We-Come-as-Friends

El Festival de Cine Europeo estrena la nueva obra de no ficción del realizador austríaco Hubert Sauper. En el otro extremo, Pablo Llorca documenta el colapso de la ‘España del ladrillo’.

Tras su exitoso paso por la Berlinale y Sundance, certámenes donde resultó ganadora de sendos premios, la cinta ‘We Come as Friends’ de Hubert Sauper fue estrenada ayer en territorio español dentro de la sección “Las Nuevas Olas: No Ficción” del SEFF 2014. El realizador austríaco acudió al festival hispalense para presentar su película y conversar con el público asistente a la proyección.

Igual que en su obra previa, la también premiada ‘La pesadilla de Darwin’ de 2004, Sauper regresa al continente africano para registrar los entresijos del neo-colonialismo a principios de la nueva centuria. El director emprende un recorrido por la geografía física y humana de Sudán del Sur, un viaje fascinante para el que se vale de un aeroplano fabricado por él mismo y de su cámara como testigo de  lo acontecido.

Durante las casi dos horas de metraje, el espectador presencia las maniobras insidiosas e interesadas de los nuevos agentes de la colonización occidental de África (fundamentalistas cristianos llegados desde Tejas, inversores chinos, etc.), y el impacto de estas acciones en la realidad política del país y en la vida diaria de sus habitantes. Sauper vuelve a utilizar un estilo que bascula entre la observación no participativa y la reflexión poética, no exenta, en palabras del propio realizador, de considerables dosis de comedia negra.

Cabe notar las semejanzas de la cinta de Sauper con otra obra de no ficción proyectada en ediciones anteriores del SEFF, la co-producción franco-belga-finesa de 2005 ‘Congo River, au-delà des ténèbres’, dirigida por Thierry Michel. En ambos casos, se trata de poderosos viajes iniciáticos, inusuales ‘road movies’ documentales y alucinadas sobre la historia pasada y presente del drama africano. Sobre las mismas, sobrevuela la sombra del discurso conradiano de ‘El corazón de las tinieblas’ para vehicular reflexiones contemporáneas sobre la mala conciencia del hombre blanco en el continente negro.

También gravitando en torno a una variante no ficcional del formato de la ‘road movie’, el madrileño Pablo Llorca dejó en la sesión de ayer su nueva producción documental, ‘País de todo a cien’. La cinta, encuadrada, igual que el largo de Sauper, en la sección ‘las Nuevas Olas: No Ficción’ del SEFF, se presenta como complemento a ‘El gran salto adelante’, dirigida por el mismo Llorca y presente en la sección ‘Resistencias’ de esta edición del festival sevillano.

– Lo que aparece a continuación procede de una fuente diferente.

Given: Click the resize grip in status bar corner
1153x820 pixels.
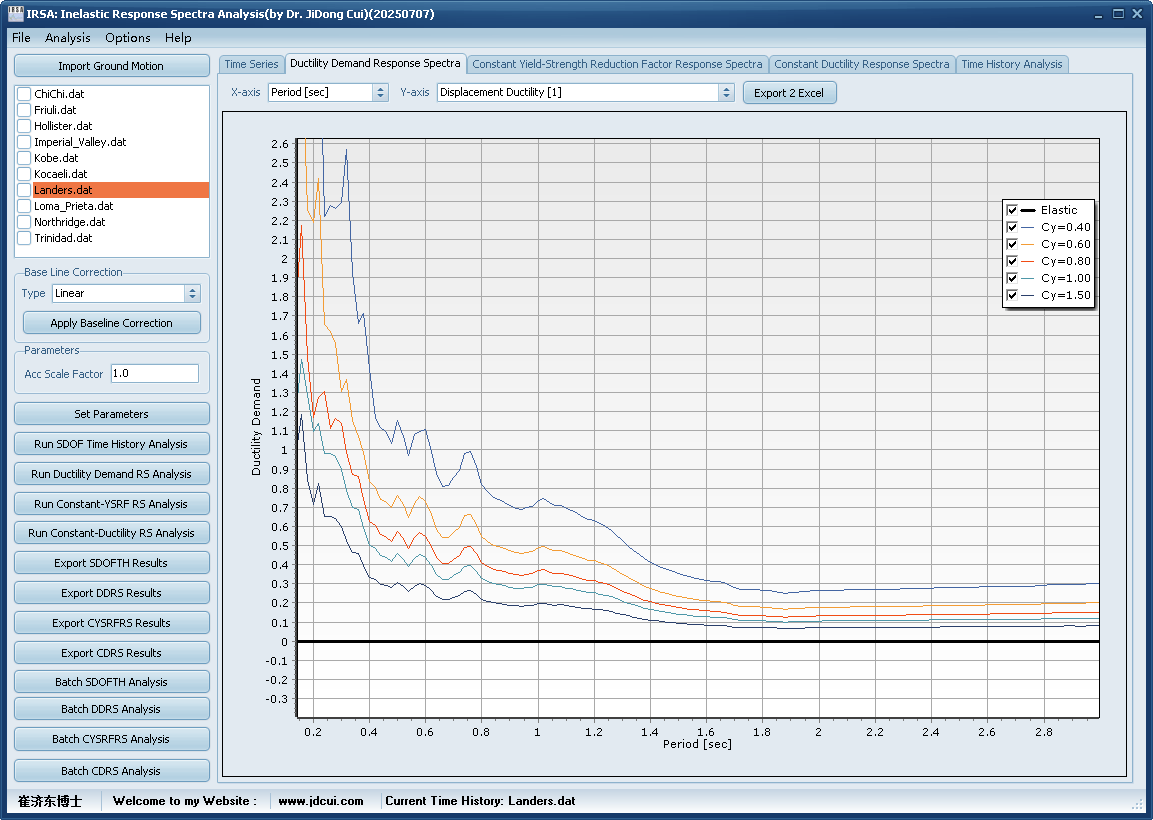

‘País de todo a cien’ registra el viaje de Llorca y un amigo finlandés por la España surgida tras el derrumbe de la burbuja inmobiliaria. Así, sobre la locución de Pedro Casablanc, voz narradora que transmite los textos del propio Llorca, desfilan ante los ojos del espectador los restos del naufragio: estructuras monumentales en desuso, urbanizaciones inacabadas y reconversiones del espacio público en parques temáticos en beneficio del lucro privado.

La película de Llorca se une a otras presentes en este SEFF –como las de Ion de Sosa, Marcos Martínez Merino o el colectivo ‘lacasinegra’–  para demostrar que en el cine español del presente aún hay vida más allá de los Niños, los Torrentes y los apellidos vascos. Frente a estas últimas muestras de ficción comercial esquiva acerca de la problemática nacional contemporánea, las películas de Llorca, y de un número significativo de creadores españoles presentes en este SEFF, dejan constancia de una imperiosa sensación de declive. Todo ello desde una mirada crítica y un afán de exploración sobre las nuevas formas cinematográficas.

En el caso de ‘País de todo a cien’, la valía de la película como testimonio crítico sobre la realidad social y política es desmerecida por la insistencia en la tan traída sensación de “inmediatez” adherida a la no ficción, o a las llamadas “ficciones híbridas”. Dicha inmediatez se conjuga en el filme de Llorca en unos 95 minutos de metraje plagados de desencuadres, reencuadres, planos desenfocados, vertiginosos zooms y movimientos irregulares de cámara llevados a su versión más paroxística (y mareante). A su vez, la narración incansable de Casablanc, inaccesible al desaliento, se encabalga con las imágenes hasta llegar, en algunas secuencias de la película, a aniquilarlas por completo.